#### Work to be completed
A single count is required: the lines of the data below in which the word "Processing" occurs.

#### Data for the task
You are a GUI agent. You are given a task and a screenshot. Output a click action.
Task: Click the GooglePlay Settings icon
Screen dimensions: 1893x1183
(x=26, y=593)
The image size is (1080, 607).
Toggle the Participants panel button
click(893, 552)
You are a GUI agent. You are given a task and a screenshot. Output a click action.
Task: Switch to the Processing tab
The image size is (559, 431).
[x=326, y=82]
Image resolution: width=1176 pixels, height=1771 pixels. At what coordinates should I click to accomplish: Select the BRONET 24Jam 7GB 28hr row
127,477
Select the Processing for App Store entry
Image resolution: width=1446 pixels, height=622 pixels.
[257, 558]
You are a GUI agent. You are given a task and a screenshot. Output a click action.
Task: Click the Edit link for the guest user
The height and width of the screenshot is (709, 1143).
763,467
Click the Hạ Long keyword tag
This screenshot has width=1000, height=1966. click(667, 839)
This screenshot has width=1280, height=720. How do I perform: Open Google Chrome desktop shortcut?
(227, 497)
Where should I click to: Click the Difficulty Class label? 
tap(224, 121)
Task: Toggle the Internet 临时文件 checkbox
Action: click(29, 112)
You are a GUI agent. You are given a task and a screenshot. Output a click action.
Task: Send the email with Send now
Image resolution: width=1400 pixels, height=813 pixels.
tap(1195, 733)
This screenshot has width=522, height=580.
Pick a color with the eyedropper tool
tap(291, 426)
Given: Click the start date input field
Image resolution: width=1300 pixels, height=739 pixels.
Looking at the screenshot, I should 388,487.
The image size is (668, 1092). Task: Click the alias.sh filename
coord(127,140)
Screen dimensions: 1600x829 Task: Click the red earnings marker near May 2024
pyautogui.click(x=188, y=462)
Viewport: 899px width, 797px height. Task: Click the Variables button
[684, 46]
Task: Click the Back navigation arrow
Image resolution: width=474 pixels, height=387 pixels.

#### Response to the task
2